- [Excerpt provided]:
###

Subject: Re: [PATCH] ovl: skip overlayfs superblocks at global sync

On Thu, Apr 9, 2020 at 2:28 PM Konstantin Khlebnikov
<[email protected]> wrote:
>
> On 09/04/2020 13.23, Amir Goldstein wrote:
> > On Thu, Apr 9, 2020 at 11:30 AM Konstantin Khlebnikov
> > <[email protected]> wrote:
> >>
> >> Stacked filesystems like overlayfs has no own writeback, but they have to
> >> forward syncfs() requests to backend for keeping data integrity.
> >>
> >> During global sync() each overlayfs instance calls method ->sync_fs()
> >> for backend although it itself is in global list of superblocks too.
> >> As a result one syscall sync() could write one superblock several times
> >> and send multiple disk barriers.

###

- [Recorded data]:
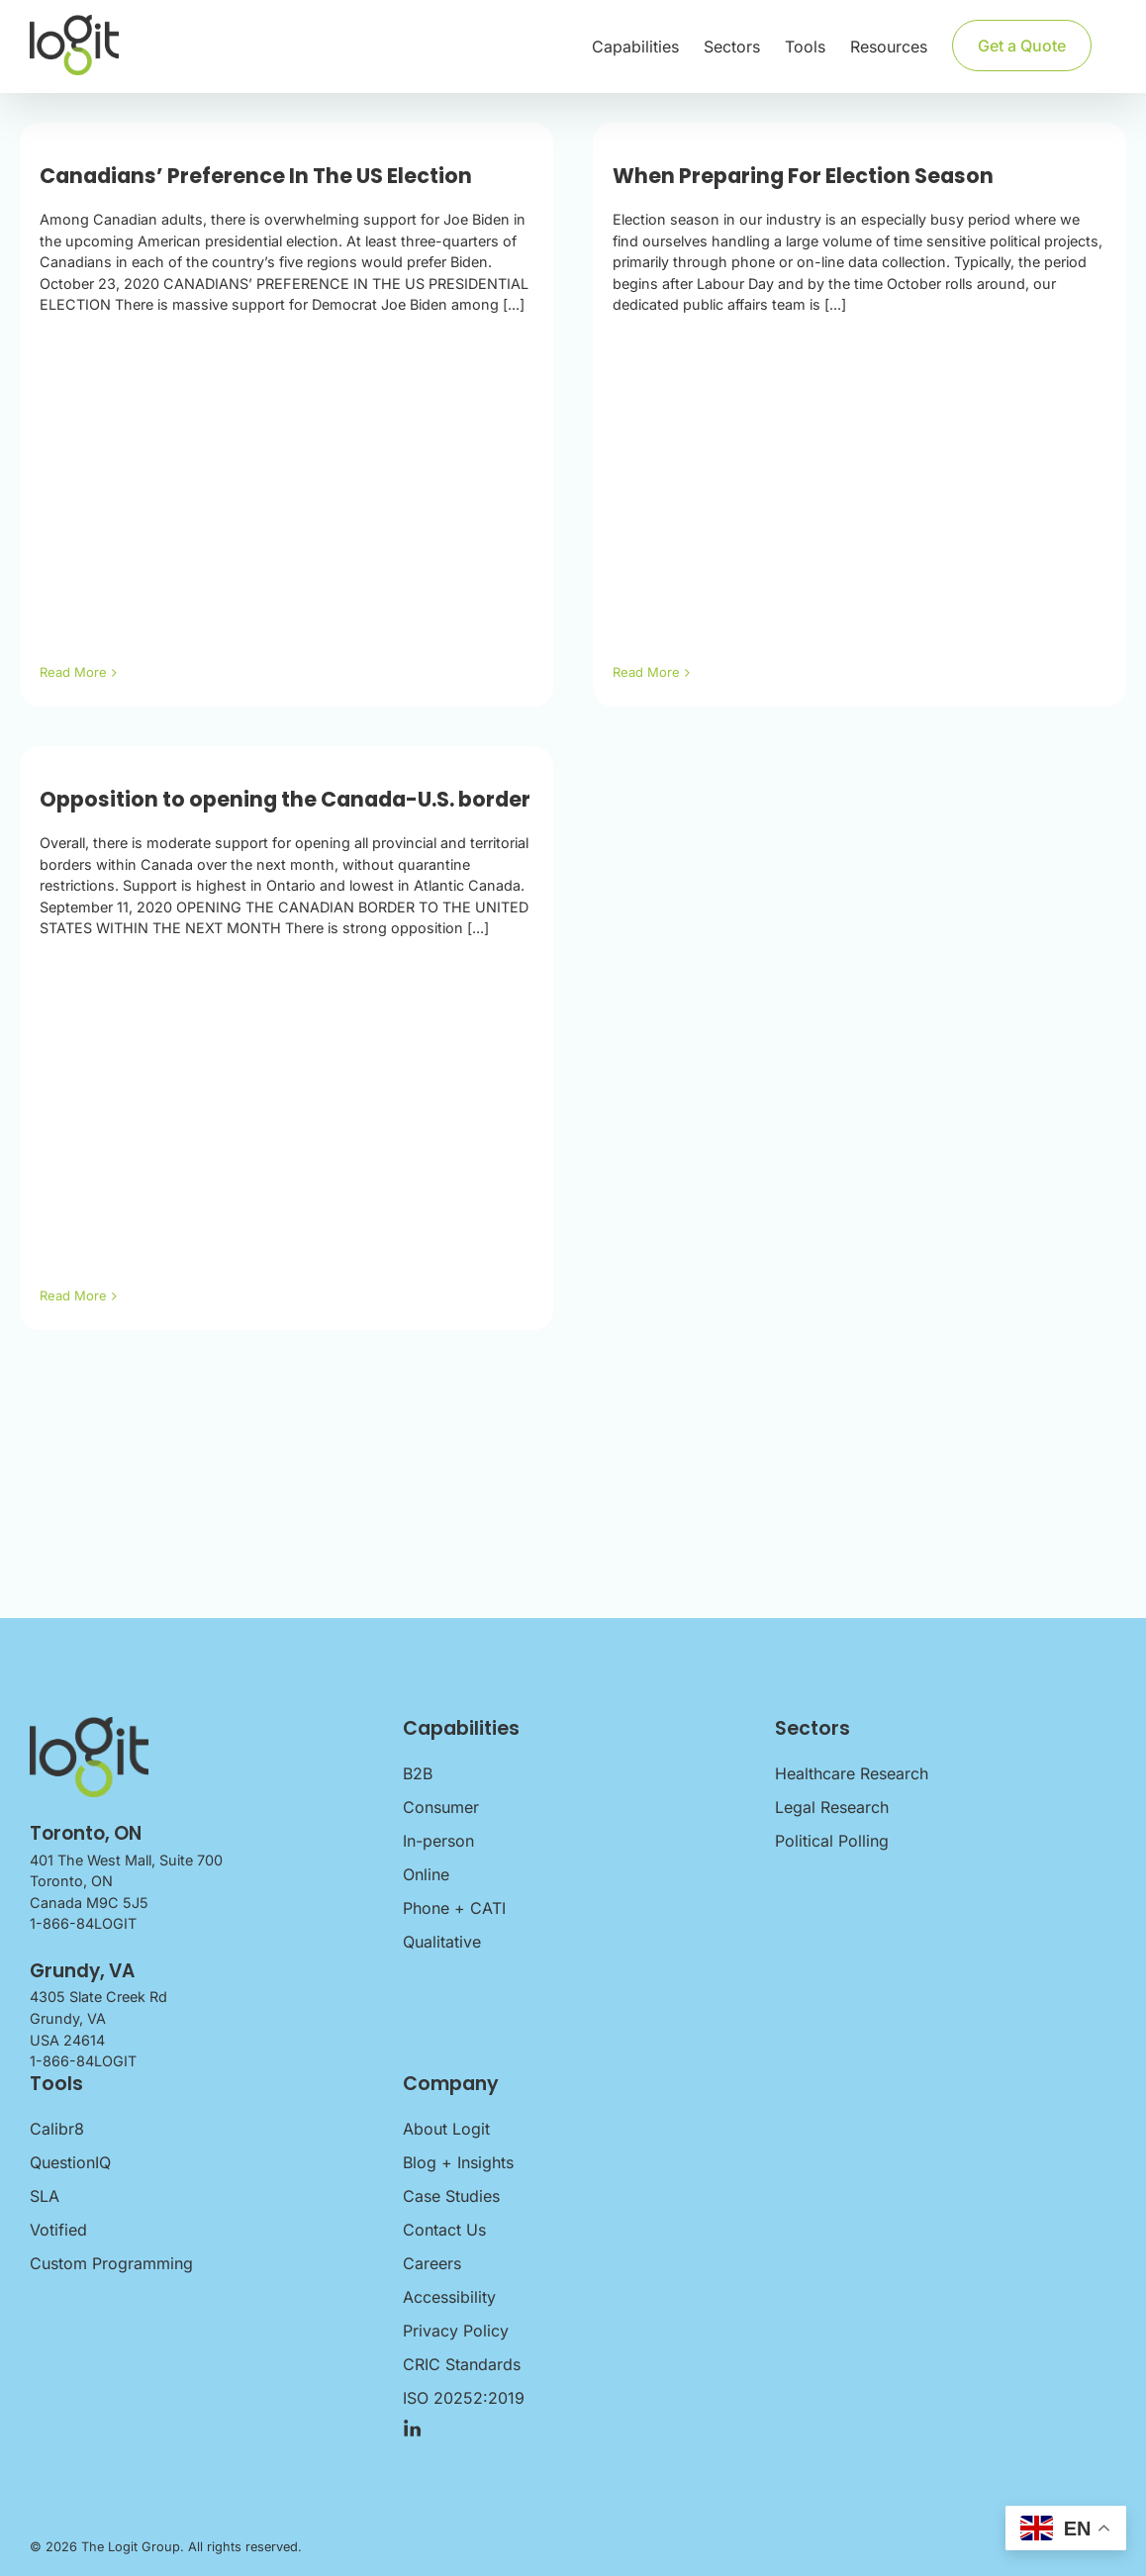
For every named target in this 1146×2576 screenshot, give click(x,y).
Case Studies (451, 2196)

###

- [Given request A]:
In the overlayfs patch thread, write out the text between "On Thu, Apr 9, 2020 at 2:28" and "of superblocks too.", inclusive.
- [Given request B]:
Render this sentence from the overlayfs patch thread in Spanish: "As a result one syscall sync() could write one superblock several times and send multiple disk barriers."
- [Given request C]:
According to the overlayfs patch thread, what must stacked filesystems like overlayfs forward to the backend to keep data integrity?

- [Expected output A]:
On Thu, Apr 9, 2020 at 2:28 PM Konstantin Khlebnikov
<[email protected]> wrote:
>
> On 09/04/2020 13.23, Amir Goldstein wrote:
> > On Thu, Apr 9, 2020 at 11:30 AM Konstantin Khlebnikov
> > <[email protected]> wrote:
> >>
> >> Stacked filesystems like overlayfs has no own writeback, but they have to
> >> forward syncfs() requests to backend for keeping data integrity.
> >>
> >> During global sync() each overlayfs instance calls method ->sync_fs()
> >> for backend although it itself is in global list of superblocks too.

- [Expected output B]:
Como resultado, una sola llamada al sistema sync() podría escribir un mismo superbloque varias veces y enviar múltiples barreras de disco.

- [Expected output C]:
syncfs() requests